## Work task
Give back a single figure: the number of lines in the entries below that contain "agent".

## Materials provided
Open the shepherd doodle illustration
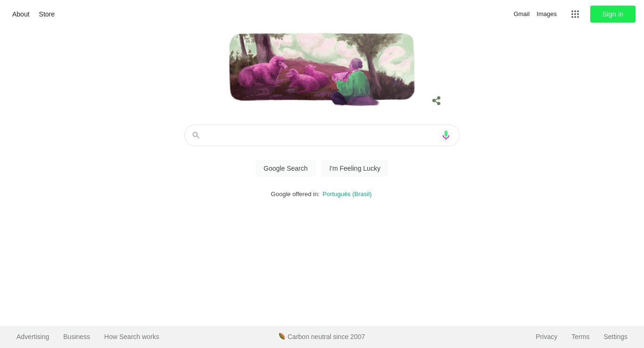Screen dimensions: 644x348 coord(322,69)
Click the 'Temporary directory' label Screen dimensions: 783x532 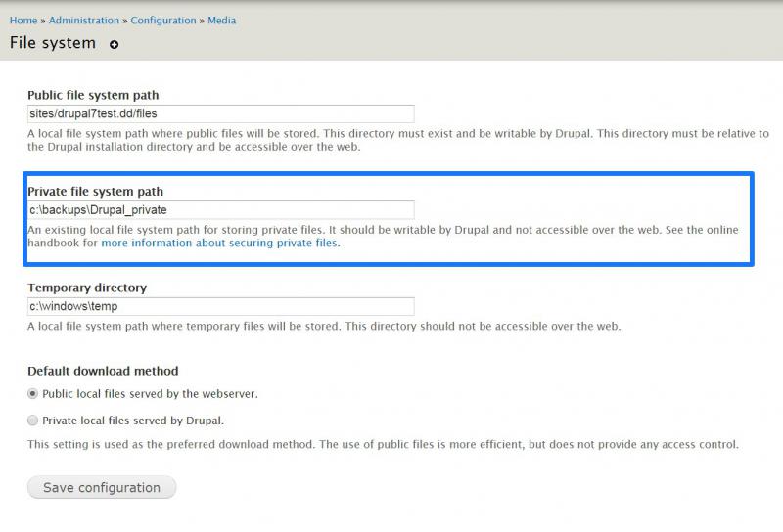[87, 288]
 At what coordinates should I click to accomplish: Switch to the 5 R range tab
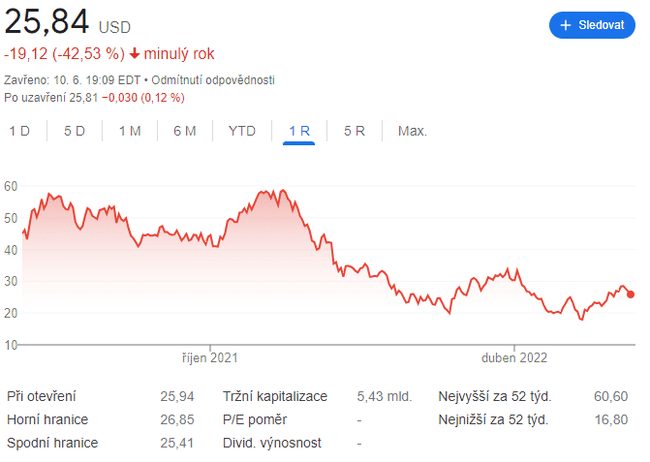click(x=354, y=131)
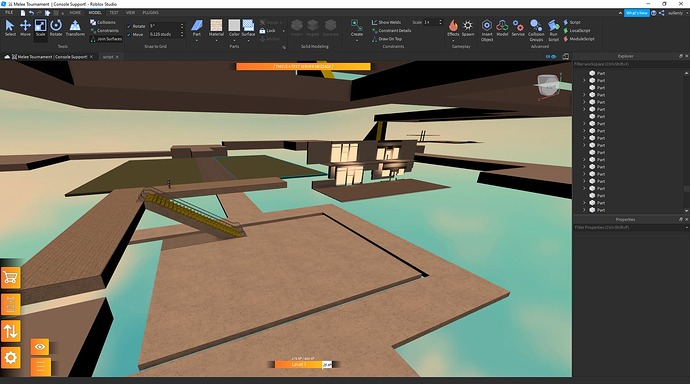Click Join Surfaces option
Image resolution: width=690 pixels, height=384 pixels.
[106, 39]
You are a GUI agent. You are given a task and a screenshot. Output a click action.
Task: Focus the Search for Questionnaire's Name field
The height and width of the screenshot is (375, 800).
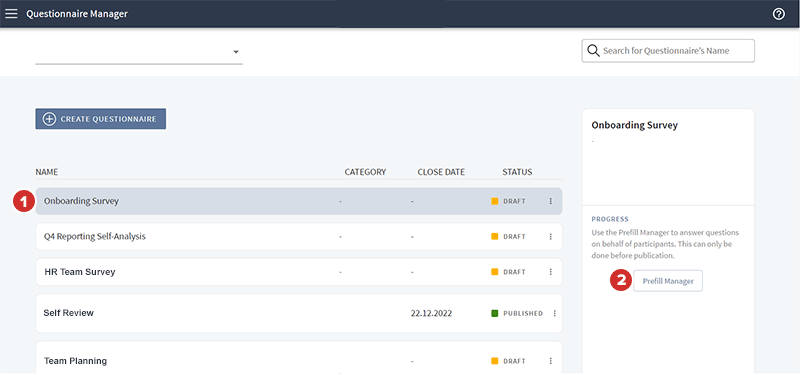coord(668,51)
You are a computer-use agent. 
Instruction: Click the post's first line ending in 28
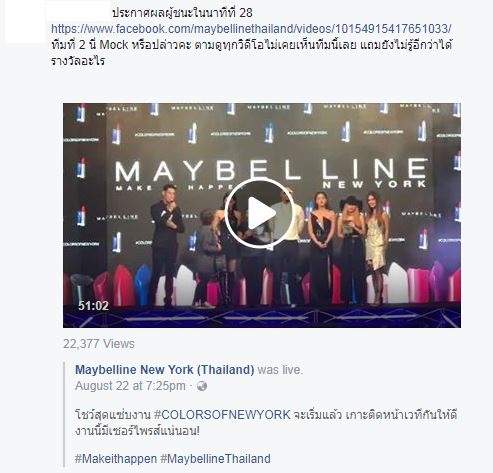tap(182, 13)
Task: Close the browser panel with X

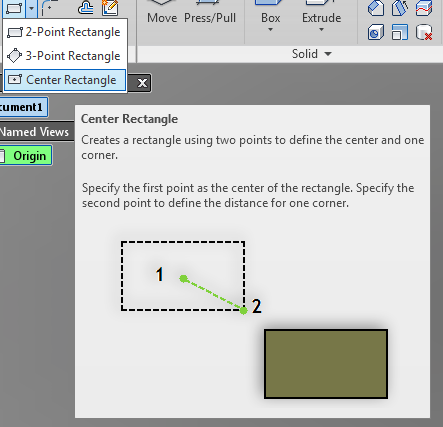Action: pyautogui.click(x=142, y=83)
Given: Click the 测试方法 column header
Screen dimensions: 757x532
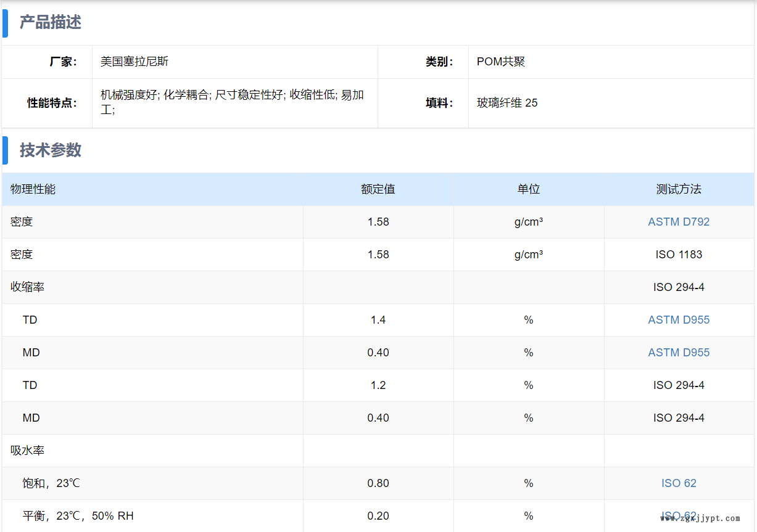Looking at the screenshot, I should click(679, 189).
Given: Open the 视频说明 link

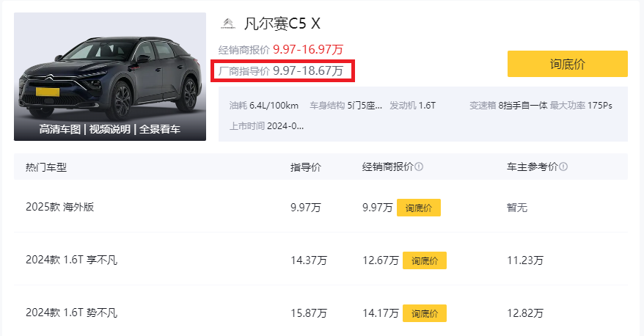Looking at the screenshot, I should click(x=110, y=129).
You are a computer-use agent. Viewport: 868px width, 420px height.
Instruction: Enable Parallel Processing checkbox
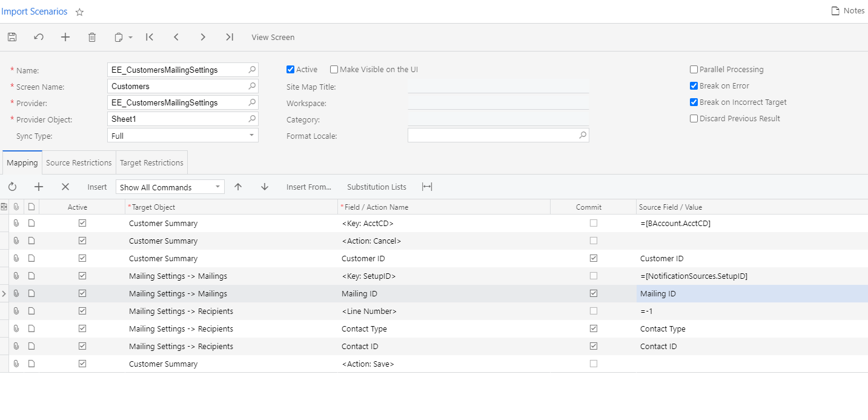tap(694, 70)
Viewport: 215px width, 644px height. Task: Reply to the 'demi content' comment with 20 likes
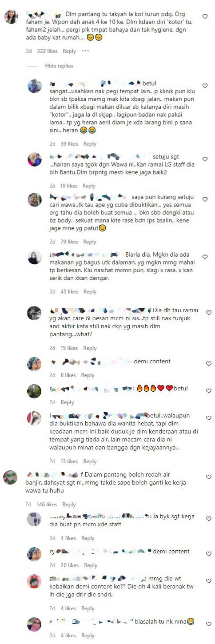pyautogui.click(x=91, y=565)
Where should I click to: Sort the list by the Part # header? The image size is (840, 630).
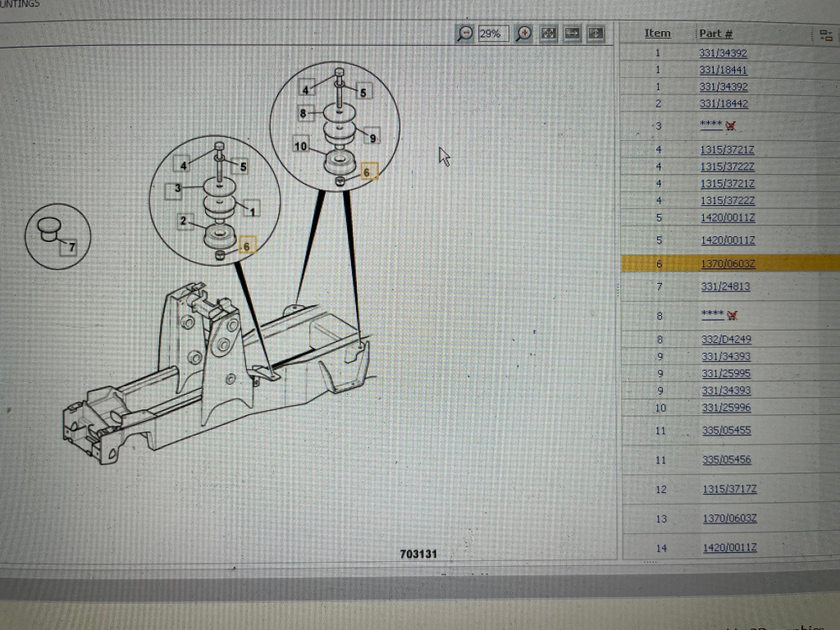(x=716, y=34)
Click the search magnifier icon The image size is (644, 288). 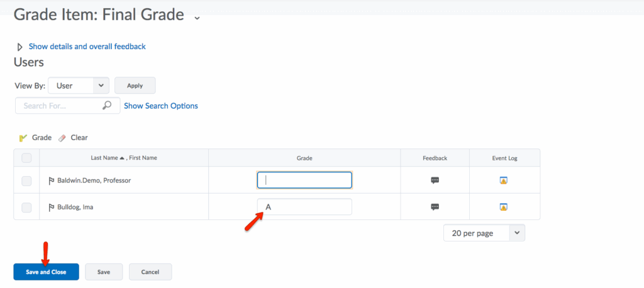[107, 106]
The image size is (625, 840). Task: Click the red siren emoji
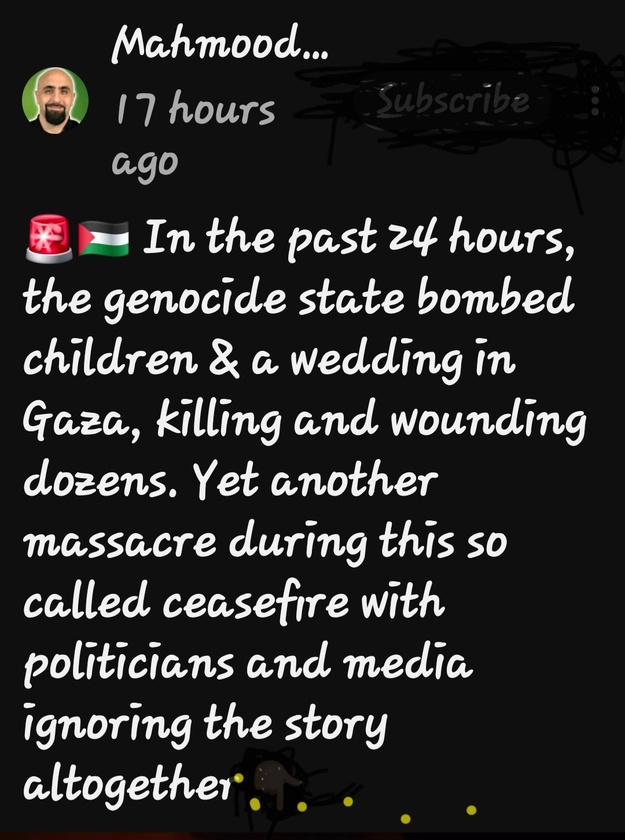click(x=49, y=238)
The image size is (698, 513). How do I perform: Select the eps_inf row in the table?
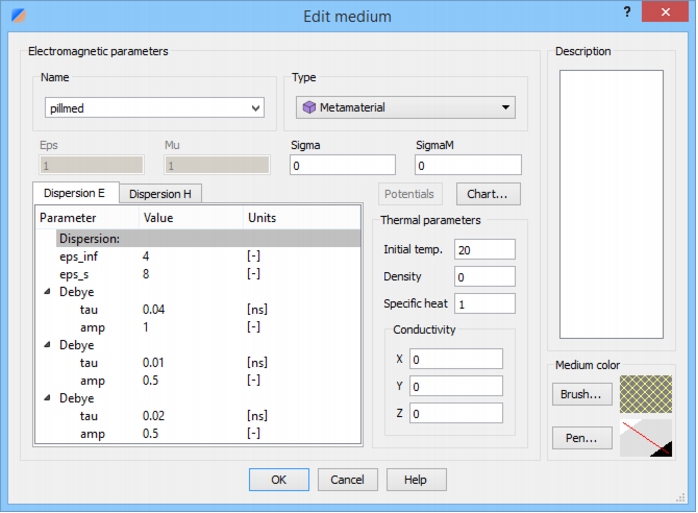pyautogui.click(x=198, y=256)
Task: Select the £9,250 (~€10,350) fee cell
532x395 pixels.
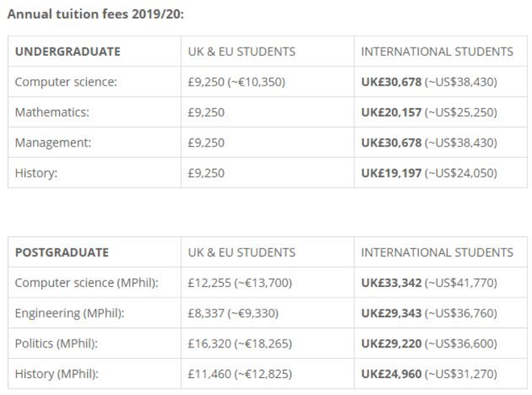Action: point(236,81)
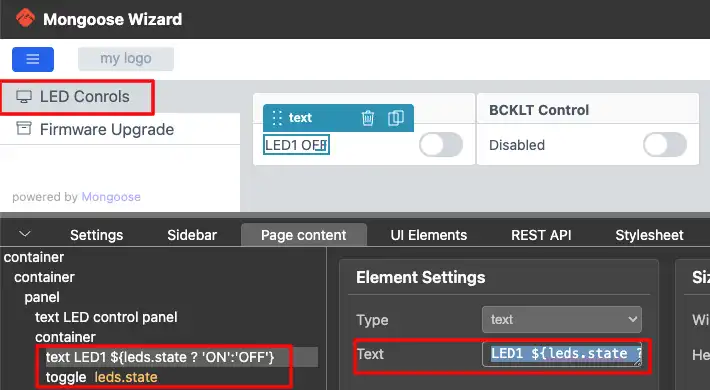Click the archive icon beside Firmware Upgrade
This screenshot has height=390, width=710.
(x=24, y=129)
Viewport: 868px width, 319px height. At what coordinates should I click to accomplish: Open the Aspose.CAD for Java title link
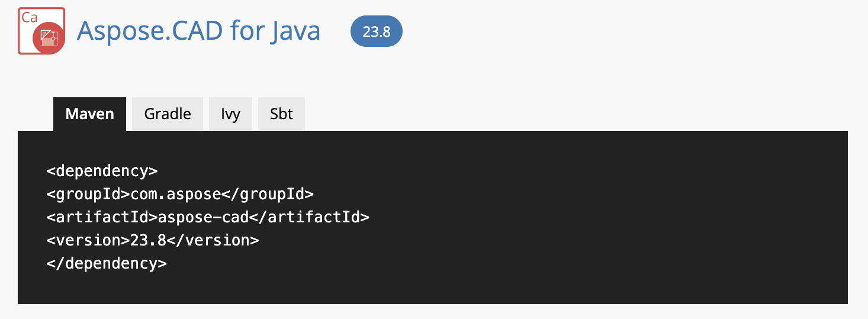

## Solution
3